Consul of the Roman Republic
- In office January 79 BC – December 79 BC Serving with Appius Claudius Pulcher
- Preceded by: Lucius Cornelius Sulla and Quintus Caecilius Metellus Pius
- Succeeded by: Marcus Aemilius Lepidus and Quintus Lutatius Catulus

Personal details
- Born: c. 134 BC
- Died: 44 BC Rome
- Party: Sullan
- Children: Publius Servilius Vatia Isauricus and Servilia

Military service
- Commands: The 78-74 BC campaign against the Cilician pirates and the Isaurian hill tribes

= Publius Servilius Vatia Isauricus =

Roman general and statesman, consul 79 BCE

Publius Servilius Vatia Isauricus (c. 134 BC – 44 BC), was a politician and general of the Roman Republic and a member of the plebeian branch of the gens Servilii. He was elected consul for 79 BC with Appius Claudius Pulcher as his consular collegae. From 78 to 74 BC, as proconsul of Cilicia, he fought against the Cilician Pirates and Isaurian hill tribes in Asia Minor. He was granted the agnomen Isauricus for his victories over the Isaurians. Upon returning to Rome he celebrated a triumph for his victories.

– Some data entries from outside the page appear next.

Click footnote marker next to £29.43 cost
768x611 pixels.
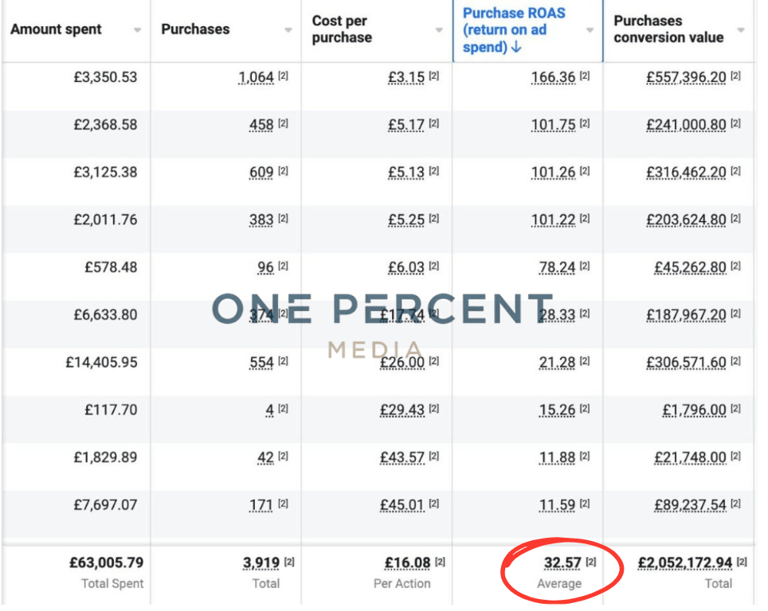pos(434,409)
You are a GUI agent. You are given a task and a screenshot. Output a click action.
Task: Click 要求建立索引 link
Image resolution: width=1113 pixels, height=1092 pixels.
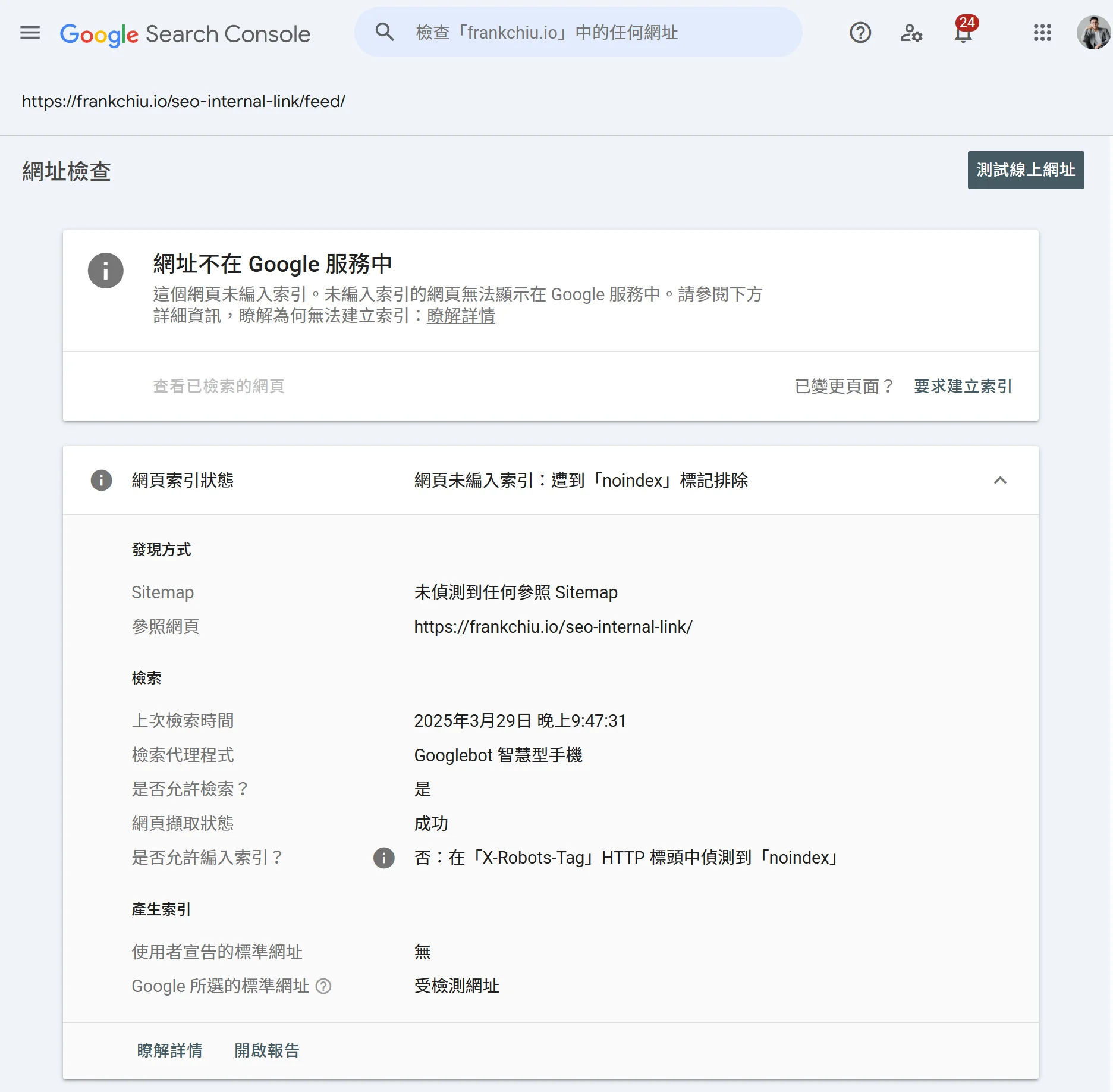coord(963,386)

==Early career and supporter of Sulla==
Isauricus was the son of Gaius Servilius Vatia and a member of the plebeian branch of the gens Servilii, while his mother was Caecilia Metella, daughter of Quintus Caecilius Metellus Macedonicus.

A traditionalist, he was among the group of young Roman nobles who killed Lucius Appuleius Saturninus in the Curia Hostilia after his failed revolt. It has been conjectured that he served as plebeian tribune in 97 BC. He held the office of praetor in 90 BC, following which he was given a propraetoreal governorship in 89 BC, with his province being either Corsica et Sardinia or Cilicia. Because of victories in his province, Isauricus was awarded a triumph in 88 BC upon his return to Rome.

In 88 BC, with the support of the consul Lucius Cornelius Sulla, Isauricus put himself forward as Sulla's preferred candidate for the consular elections of 87 BC, but was defeated in the subsequent election by Lucius Cornelius Cinna, a supporter of Gaius Marius. In 87 BC, he was one of Sulla's lieutenants in Italy, and he attempted to stop the return of Gaius Marius and his supporters, but was driven from Ariminum by Marcus Marius Gratidianus, who took command of his army. Sometime after this defeat he fled Italy to join Sulla in Greece.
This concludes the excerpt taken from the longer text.